Minor league affiliations
- Class: Class D (1924–1926, 1952) Class C (1954)
- League: Oklahoma State League (1924) Southwestern League (1924–1926) Kansas-Oklahoma-Missouri League (1952) Western Association (1954)

Major league affiliations
- Team: Chicago Cubs (1952, 1954)

Minor league titles
- League titles (1): 1954
- Conference titles (1): 1924
- Wild card berths (1): 1954

Team data
- Name: Blackwell Gassers (1924–1926) Blackwell Broncos (1952, 1954)
- Ballpark: Fairgrounds Park (1924–1926) Morgan Field (1952, 1954)

= Blackwell Broncos =

The Blackwell Broncos were a minor league baseball team based in Blackwell, Oklahoma. Preceded by the 1924 to 1926 Blackwell Gassers, Blackwell teams played in the Class D level as members of the 1924 Oklahoma State League, Southwestern League from 1924 to 1926, 1952 Kansas-Oklahoma-Missouri League and 1954 Western Association. The Blackwell Broncos won the 1954 Western Association championship and were a minor league affiliate of the Chicago Cubs in 1952 and 1954.

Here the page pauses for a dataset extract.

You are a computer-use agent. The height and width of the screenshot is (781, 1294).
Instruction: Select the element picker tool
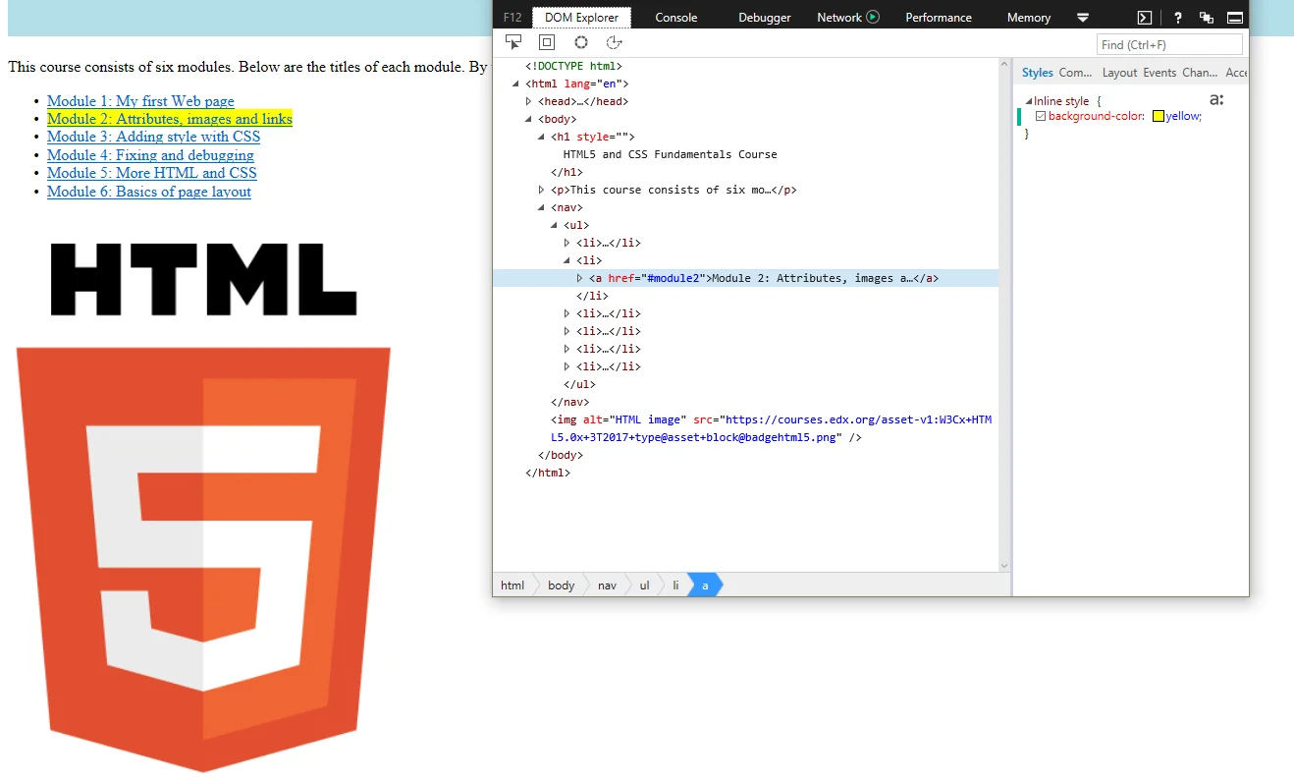coord(513,42)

The Blackwell teams hosted home minor league games at Fairgrounds Park and Morgan Field, which were on the same site. Morgan Field is still in use today.

==History==
Minor league baseball began in Blackwell, Oklahoma with two separate teams in the 1924 season.

First, the 1924 Blackwell Gassers began play as members of the Class D level Oklahoma State League, before the league folded during the season. On July 8, 1924, Blackwell had a record of 20–53 and were in seventh place when the Oklahoma State League permanently disbanded. Blackwell played under managers J. Rustenhaven and Hal Grun, finishing 32.0 games behind the first place Ardmore Bearcats. The Gassers' home field in Blackwell was Fairgrounds Park.

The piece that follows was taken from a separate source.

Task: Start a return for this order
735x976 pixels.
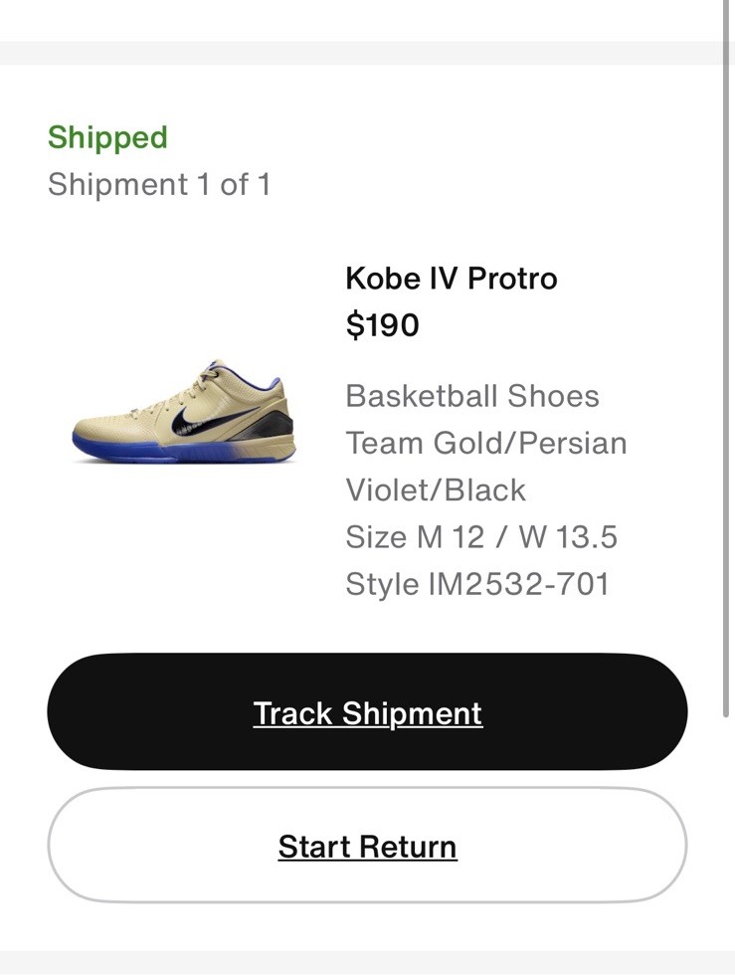Action: tap(367, 846)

After the Oklahoma State League folded, Blackwell quickly gained a second team in 1924. On July 26, 1924, the Newton Railroaders of the Class D level Southwestern League briefly moved to Blackwell after a windstorm damaged their stadium in Newton. The team played 11 total games for Blackwell (7–4) before the team moved to Ottawa, Kansas on August 5, 1924. The team was 13–11 in Ottawa before being able to move back to Newton on August 28, 1916. On the field, Newton/Blackwell/Ottawa team finished with an overall record of 79–50 in the regular season, placing first overall in the Southwestern League to capture the league pennant. In the Southwestern League Finals, the Arkansas City Osages defeated Newton/Blackwell/Ottawa team 4 games to 3.

The Blackwell Gassers returned to play in the 1925 Southwestern League. In the six–team Class D level Southwestern League, Blackwell had a record of 61–66, placing fifth. The Gassers finished 11.5 games behind the first place Salina Millers in the Southwestern League final standings, playing under manager Ralph Heatley.

With Blackwell continuing play in 1926, the Southwestern League played their final season. The Blackwell Gassers ended the season with a 45–71 record placing sixth and last in the Southwestern League regular season standings. The Gassers finished 30.5 games behind the first place Salina Millers in the final standings. Blackwell was managed by Stormy Kromer and Mike Balenti. The Southwestern League permanently folded after the conclusion of the 1926 season.

Minor league returned to Blackwell when the franchise joined the 1952 Class D level Kansas-Oklahoma-Missouri League as an affiliate of the Chicago Cubs. Blackwell had regained a franchise when the Carthage Cubs franchise relocated to Blackwell. The Blackwell Broncos were also known as the Blackwell Cubs. With a regular season record of 57–69, Blackwell placed fifth in the six–team Kansas-Oklahoma-Missouri League, finishing 22.0 games behind the first place Iola Indians. The manager was Al Reitz. The team began play at Blackwell's Morgan Field, drawing a total season attendance of 51,000. The Kansas-Oklahoma-Missouri League permanently folded after the 1952 season.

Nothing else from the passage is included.